You are viewing a plain text version of this content. The canonical link for it is here.
Posted to common-dev@hadoop.apache.org by "Goel, Ankur" <An...@corp.aol.com> on 2007/12/26 13:06:11 UTC

HADOOP-1824 | Proposed implementation

 
Hi,
   I am working on developing an InputFormat for zip files
as required by HADOOP-1824. For the same I would like to propose
a simple approach and invite comments and suggestions from the 
community for my implementation.

Implementation Approach
-----------------------

1. Implement class ZipInputFormat to extend FileInputFormat.

2. Override the getSplits() method to read each file's
   InputStream and construct a ZipInputStream out of it.

3. Create FileSplits in a way that each file split has the following
   properties
	*  FileSplit.start = start index of a zip entry.
      *  FileSplit.length = end index of a zip entry.
      *  fileSplit.file = Zip file.
      *  Sum of compressed size of zip entries <= splitSize

   For e.g. start = 3, length = 6 signifies that zip entries 3 to 6 
   will be read from the zip file of this split.
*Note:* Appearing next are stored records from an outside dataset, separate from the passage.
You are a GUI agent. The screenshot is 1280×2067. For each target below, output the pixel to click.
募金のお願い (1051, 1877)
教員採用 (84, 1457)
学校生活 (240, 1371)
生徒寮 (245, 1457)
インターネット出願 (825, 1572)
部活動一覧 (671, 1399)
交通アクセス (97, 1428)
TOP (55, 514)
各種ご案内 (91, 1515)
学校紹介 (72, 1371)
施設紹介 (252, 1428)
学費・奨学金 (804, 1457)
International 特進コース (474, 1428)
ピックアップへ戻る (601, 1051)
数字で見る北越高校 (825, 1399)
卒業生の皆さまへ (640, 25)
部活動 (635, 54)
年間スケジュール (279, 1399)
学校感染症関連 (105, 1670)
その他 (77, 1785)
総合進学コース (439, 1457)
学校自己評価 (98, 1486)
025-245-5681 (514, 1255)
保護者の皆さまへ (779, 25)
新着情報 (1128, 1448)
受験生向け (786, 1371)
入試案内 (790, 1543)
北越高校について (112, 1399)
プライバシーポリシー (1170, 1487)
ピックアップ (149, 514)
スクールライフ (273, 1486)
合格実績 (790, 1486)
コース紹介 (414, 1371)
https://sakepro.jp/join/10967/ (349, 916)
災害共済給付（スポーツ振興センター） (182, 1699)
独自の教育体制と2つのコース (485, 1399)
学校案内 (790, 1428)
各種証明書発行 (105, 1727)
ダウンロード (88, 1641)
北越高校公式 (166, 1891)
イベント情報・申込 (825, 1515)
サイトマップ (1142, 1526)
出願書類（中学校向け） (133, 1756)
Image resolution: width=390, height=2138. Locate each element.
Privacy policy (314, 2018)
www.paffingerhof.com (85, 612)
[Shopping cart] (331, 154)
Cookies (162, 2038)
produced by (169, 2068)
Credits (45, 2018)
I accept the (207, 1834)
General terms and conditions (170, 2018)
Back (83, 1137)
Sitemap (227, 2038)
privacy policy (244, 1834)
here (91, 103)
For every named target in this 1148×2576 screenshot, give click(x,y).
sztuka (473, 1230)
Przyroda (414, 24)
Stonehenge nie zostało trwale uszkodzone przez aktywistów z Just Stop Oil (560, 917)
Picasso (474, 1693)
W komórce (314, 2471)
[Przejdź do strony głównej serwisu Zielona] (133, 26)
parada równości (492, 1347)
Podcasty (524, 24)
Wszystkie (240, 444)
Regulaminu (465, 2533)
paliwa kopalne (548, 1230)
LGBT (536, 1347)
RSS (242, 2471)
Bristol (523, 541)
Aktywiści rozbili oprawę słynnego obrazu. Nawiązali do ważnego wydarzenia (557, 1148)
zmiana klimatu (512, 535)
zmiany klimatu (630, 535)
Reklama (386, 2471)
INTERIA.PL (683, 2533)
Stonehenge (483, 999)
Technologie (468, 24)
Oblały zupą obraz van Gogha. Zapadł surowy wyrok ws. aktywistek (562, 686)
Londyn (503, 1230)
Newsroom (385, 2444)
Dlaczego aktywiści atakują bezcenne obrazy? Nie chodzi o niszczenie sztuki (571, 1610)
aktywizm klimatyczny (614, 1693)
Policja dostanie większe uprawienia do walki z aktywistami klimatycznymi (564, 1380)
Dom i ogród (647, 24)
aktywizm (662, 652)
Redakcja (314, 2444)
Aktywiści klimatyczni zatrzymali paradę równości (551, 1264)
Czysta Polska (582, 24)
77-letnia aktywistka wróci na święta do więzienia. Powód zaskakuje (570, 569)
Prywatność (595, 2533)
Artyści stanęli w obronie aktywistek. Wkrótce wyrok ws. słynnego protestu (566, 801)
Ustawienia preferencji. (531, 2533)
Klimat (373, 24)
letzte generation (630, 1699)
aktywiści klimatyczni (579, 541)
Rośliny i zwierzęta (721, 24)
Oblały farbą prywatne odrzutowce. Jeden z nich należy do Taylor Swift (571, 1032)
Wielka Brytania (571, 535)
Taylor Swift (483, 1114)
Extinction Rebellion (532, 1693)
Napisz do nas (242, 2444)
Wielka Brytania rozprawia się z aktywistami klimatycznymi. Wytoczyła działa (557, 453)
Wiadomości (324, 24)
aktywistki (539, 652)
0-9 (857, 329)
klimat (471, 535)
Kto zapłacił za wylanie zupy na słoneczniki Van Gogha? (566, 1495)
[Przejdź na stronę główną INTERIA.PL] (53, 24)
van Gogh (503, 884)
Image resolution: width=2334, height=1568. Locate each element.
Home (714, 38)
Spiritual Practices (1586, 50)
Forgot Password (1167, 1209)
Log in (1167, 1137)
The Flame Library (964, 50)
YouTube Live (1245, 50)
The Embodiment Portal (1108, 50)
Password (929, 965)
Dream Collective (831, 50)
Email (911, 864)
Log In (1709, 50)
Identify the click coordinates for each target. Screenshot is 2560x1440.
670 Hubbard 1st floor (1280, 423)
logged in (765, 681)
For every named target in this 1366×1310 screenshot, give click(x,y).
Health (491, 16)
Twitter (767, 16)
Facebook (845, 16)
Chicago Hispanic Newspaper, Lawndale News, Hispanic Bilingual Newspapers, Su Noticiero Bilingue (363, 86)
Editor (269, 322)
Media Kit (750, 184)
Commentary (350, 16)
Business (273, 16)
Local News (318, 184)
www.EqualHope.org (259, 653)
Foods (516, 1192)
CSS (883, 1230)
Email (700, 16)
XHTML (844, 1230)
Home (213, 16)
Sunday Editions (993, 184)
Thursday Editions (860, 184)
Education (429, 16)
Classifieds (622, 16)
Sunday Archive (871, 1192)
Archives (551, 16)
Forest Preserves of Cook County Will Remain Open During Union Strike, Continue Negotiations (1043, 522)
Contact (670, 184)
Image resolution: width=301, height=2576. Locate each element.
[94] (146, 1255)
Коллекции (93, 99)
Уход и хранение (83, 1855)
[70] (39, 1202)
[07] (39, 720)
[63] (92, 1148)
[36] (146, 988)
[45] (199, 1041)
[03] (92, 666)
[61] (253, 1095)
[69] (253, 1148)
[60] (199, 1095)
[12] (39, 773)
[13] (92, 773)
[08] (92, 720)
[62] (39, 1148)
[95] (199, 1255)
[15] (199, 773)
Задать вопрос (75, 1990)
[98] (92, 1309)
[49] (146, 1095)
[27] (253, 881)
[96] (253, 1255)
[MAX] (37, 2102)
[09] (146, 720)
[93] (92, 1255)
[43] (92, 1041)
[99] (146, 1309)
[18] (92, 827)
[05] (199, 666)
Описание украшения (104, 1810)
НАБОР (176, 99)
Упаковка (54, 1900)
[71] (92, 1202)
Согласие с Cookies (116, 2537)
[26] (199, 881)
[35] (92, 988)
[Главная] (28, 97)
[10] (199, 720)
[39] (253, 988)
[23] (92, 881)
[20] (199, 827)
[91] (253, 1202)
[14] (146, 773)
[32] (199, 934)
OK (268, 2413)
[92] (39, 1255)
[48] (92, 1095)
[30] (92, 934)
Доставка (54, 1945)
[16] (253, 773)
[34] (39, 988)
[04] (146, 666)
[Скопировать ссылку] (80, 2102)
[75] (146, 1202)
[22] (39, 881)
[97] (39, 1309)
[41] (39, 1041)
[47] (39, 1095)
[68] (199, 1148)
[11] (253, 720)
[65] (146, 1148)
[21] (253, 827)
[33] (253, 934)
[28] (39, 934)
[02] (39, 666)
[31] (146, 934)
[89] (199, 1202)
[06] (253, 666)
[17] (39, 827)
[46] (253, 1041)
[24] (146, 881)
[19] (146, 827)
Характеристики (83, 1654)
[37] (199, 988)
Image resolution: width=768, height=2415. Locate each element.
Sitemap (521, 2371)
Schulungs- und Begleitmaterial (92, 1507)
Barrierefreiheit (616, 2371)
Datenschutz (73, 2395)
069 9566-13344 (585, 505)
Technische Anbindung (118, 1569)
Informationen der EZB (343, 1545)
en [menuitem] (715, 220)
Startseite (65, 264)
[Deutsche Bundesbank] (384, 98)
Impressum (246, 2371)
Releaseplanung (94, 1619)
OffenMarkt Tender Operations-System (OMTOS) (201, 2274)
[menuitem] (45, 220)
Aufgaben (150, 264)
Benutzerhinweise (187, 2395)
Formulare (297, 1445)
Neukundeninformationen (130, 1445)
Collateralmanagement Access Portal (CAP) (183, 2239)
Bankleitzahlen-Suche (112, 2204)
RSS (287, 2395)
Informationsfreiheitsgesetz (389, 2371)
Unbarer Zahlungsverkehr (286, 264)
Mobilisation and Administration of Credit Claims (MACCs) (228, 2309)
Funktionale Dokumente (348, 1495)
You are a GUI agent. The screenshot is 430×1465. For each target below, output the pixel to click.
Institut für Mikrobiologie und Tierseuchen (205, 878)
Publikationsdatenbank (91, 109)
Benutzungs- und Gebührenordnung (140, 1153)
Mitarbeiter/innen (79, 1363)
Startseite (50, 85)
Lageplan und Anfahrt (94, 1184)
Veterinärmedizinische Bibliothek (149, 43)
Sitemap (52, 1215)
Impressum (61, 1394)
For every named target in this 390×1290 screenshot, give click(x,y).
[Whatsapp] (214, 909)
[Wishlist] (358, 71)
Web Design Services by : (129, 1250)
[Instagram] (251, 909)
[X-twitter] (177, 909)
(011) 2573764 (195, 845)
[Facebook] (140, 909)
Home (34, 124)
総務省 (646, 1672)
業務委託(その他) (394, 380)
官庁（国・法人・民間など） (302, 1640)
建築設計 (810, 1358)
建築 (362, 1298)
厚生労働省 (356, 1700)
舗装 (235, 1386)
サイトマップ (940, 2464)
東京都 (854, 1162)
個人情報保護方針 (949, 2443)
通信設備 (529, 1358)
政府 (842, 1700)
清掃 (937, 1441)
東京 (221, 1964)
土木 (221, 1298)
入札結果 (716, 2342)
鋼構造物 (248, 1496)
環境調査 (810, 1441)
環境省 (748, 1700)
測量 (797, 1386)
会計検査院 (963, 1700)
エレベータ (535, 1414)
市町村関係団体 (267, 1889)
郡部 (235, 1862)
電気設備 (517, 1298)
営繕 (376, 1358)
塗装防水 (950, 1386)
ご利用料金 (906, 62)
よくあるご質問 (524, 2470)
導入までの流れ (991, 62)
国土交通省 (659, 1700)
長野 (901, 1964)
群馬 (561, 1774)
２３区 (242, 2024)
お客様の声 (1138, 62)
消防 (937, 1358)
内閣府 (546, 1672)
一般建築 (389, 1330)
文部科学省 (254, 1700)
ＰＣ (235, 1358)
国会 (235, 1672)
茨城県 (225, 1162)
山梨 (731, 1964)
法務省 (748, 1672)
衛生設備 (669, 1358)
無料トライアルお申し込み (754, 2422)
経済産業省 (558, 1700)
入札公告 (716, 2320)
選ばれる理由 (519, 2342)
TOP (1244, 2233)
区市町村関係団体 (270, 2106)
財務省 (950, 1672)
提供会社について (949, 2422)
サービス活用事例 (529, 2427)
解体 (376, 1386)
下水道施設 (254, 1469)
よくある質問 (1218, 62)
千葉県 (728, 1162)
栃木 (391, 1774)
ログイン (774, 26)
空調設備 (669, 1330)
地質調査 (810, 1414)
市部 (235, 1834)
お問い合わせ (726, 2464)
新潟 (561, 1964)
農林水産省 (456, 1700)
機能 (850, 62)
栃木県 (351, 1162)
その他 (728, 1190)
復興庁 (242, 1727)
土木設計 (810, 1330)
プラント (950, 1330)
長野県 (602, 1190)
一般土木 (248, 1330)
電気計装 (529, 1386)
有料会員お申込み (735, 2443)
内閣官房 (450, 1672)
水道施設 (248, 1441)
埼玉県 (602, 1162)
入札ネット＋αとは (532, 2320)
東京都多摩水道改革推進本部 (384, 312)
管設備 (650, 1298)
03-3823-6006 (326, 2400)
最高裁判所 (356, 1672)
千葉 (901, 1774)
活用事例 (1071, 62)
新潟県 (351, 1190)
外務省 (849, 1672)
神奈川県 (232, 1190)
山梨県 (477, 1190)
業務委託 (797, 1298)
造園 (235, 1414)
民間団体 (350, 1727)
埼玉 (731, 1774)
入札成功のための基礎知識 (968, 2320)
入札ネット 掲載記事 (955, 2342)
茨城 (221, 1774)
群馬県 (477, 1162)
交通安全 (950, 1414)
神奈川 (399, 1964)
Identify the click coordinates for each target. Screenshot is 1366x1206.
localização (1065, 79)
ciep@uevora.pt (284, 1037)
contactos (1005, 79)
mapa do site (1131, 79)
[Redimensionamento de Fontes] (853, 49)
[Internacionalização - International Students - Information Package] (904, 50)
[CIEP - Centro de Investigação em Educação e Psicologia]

4. Implement class ZipRecordReader to read each zip entry in its split
   Using LineRecordReader.

I think I might be required to deal with compressionCodecFatory and
other
classes related to compression. How exactly, is not very clear to me.
So any hints here would be useful.

Apart from the above please let me know if there is anything that I am 
missing.

Thanks
-Ankur